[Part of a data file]
◆ ◆ ◆ ◆
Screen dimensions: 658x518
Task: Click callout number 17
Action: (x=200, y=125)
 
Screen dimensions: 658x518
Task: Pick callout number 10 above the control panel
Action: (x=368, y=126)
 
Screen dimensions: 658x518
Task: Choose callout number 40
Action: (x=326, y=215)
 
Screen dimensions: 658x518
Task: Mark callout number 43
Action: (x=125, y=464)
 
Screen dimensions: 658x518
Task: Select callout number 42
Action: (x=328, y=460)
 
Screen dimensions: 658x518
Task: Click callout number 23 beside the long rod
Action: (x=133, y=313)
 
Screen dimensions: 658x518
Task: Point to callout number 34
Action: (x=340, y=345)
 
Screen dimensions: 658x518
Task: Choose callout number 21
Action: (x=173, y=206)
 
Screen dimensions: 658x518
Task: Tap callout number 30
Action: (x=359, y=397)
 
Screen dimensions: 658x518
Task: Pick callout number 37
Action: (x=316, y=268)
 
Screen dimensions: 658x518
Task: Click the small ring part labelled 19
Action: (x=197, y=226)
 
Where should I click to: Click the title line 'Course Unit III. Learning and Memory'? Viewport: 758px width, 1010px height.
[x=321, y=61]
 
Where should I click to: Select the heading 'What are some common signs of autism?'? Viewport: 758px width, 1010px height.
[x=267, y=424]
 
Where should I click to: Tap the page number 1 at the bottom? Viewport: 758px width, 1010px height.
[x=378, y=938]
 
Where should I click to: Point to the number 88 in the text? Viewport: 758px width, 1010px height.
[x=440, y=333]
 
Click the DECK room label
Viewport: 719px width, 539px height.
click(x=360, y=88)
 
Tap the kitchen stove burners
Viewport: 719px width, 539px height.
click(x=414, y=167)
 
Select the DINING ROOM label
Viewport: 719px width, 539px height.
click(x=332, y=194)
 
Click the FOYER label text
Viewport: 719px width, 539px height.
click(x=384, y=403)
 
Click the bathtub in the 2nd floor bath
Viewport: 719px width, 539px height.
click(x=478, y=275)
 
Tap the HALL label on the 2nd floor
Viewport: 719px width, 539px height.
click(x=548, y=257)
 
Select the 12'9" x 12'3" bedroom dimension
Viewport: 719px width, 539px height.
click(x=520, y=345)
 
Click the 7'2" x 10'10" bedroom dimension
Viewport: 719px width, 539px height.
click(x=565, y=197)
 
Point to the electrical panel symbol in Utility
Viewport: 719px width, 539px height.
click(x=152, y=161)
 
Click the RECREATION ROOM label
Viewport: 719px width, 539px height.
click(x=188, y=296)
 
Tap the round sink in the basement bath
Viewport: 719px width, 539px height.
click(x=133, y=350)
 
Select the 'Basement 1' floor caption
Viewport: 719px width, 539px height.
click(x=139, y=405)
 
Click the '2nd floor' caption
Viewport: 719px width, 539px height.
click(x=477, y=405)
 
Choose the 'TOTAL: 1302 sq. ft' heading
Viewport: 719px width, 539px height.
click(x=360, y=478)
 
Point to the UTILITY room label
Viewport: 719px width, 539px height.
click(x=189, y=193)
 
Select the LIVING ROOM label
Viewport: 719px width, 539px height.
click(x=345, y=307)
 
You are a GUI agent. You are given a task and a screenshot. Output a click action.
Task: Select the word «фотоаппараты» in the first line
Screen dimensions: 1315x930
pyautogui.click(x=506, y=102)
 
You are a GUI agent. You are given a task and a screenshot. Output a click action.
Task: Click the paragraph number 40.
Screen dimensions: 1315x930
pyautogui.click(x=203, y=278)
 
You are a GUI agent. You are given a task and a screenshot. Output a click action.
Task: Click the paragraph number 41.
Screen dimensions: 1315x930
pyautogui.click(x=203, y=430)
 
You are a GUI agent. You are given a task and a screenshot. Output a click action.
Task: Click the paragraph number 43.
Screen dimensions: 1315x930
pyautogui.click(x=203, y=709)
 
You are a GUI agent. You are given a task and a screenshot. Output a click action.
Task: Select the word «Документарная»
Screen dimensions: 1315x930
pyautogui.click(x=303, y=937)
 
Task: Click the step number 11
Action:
◆ ◆ ◆ ◆
Reproduce all of the lines above, substituting "marker" for each occurrence of "callout". Leave everything else unchanged.

Screen dimensions: 658x518
Task: Click marker number 17
Action: (x=200, y=125)
 
Screen dimensions: 658x518
Task: Pick marker number 10 above the control panel
Action: (x=368, y=126)
 
Screen dimensions: 658x518
Task: Choose marker number 40
Action: (x=326, y=215)
 
Screen dimensions: 658x518
Task: Mark marker number 43
Action: (x=125, y=464)
 
Screen dimensions: 658x518
Task: Select marker number 42
Action: (x=328, y=460)
 
Screen dimensions: 658x518
Task: Click marker number 23 beside the long rod
Action: (x=133, y=313)
 
Screen dimensions: 658x518
Task: Point to marker number 34
Action: (x=340, y=345)
 
Screen dimensions: 658x518
Task: Choose marker number 21
Action: (x=173, y=206)
 
Screen dimensions: 658x518
Task: Tap marker number 30
Action: (x=359, y=397)
 
Screen dimensions: 658x518
Task: Pick marker number 37
Action: (x=316, y=268)
 
Screen dimensions: 658x518
Task: Click the small ring part labelled 19
Action: (x=197, y=226)
 
Where should I click to: Click the title line 'Course Unit III. Learning and Memory'? Viewport: 758px width, 1010px height.
[x=321, y=61]
 
Where should I click to: Select the heading 'What are some common signs of autism?'? Viewport: 758px width, 1010px height.
[x=267, y=424]
 
Where should I click to: Tap the page number 1 at the bottom? Viewport: 758px width, 1010px height.
[x=378, y=938]
 
Where should I click to: Point to the number 88 in the text? Viewport: 758px width, 1010px height.
[x=440, y=333]
 
Click the DECK room label
Viewport: 719px width, 539px height.
click(x=360, y=88)
 
Tap the kitchen stove burners
Viewport: 719px width, 539px height.
click(x=414, y=167)
 
Select the DINING ROOM label
Viewport: 719px width, 539px height.
click(x=332, y=194)
 
Click the FOYER label text
Viewport: 719px width, 539px height.
click(x=384, y=403)
 
Click the bathtub in the 2nd floor bath
Viewport: 719px width, 539px height.
click(x=478, y=275)
 
Tap the HALL label on the 2nd floor
Viewport: 719px width, 539px height.
click(x=548, y=257)
 
Select the 12'9" x 12'3" bedroom dimension
Viewport: 719px width, 539px height.
click(x=520, y=345)
 
Click the 7'2" x 10'10" bedroom dimension
Viewport: 719px width, 539px height.
click(x=565, y=197)
 
Point to the electrical panel symbol in Utility
Viewport: 719px width, 539px height.
click(x=152, y=161)
 
Click the RECREATION ROOM label
Viewport: 719px width, 539px height.
click(x=188, y=296)
 
Tap the round sink in the basement bath
Viewport: 719px width, 539px height.
click(x=133, y=350)
 
Select the 'Basement 1' floor caption
Viewport: 719px width, 539px height.
click(x=139, y=405)
 
Click the '2nd floor' caption
Viewport: 719px width, 539px height.
click(x=477, y=405)
 
Choose the 'TOTAL: 1302 sq. ft' heading
Viewport: 719px width, 539px height.
click(x=360, y=478)
 
Point to the UTILITY room label
Viewport: 719px width, 539px height.
click(x=189, y=193)
 
Select the LIVING ROOM label
Viewport: 719px width, 539px height.
click(x=345, y=307)
 
You are a GUI agent. You are given a task and a screenshot. Output a click action.
Task: Select the word «фотоаппараты» in the first line
Screen dimensions: 1315x930
pyautogui.click(x=506, y=102)
 
You are a GUI agent. You are given a task and a screenshot. Output a click action.
Task: Click the paragraph number 40.
Screen dimensions: 1315x930
pyautogui.click(x=203, y=278)
 
You are a GUI agent. You are given a task and a screenshot. Output a click action.
Task: Click the paragraph number 41.
Screen dimensions: 1315x930
pyautogui.click(x=203, y=430)
 
You are a GUI agent. You are given a task and a screenshot. Output a click action.
Task: Click the paragraph number 43.
Screen dimensions: 1315x930
pyautogui.click(x=203, y=709)
 
You are a GUI agent. You are given a task and a screenshot. Output a click action.
Task: Select the word «Документарная»
Screen dimensions: 1315x930
pyautogui.click(x=303, y=937)
 
Task: Click the step number 11
Action:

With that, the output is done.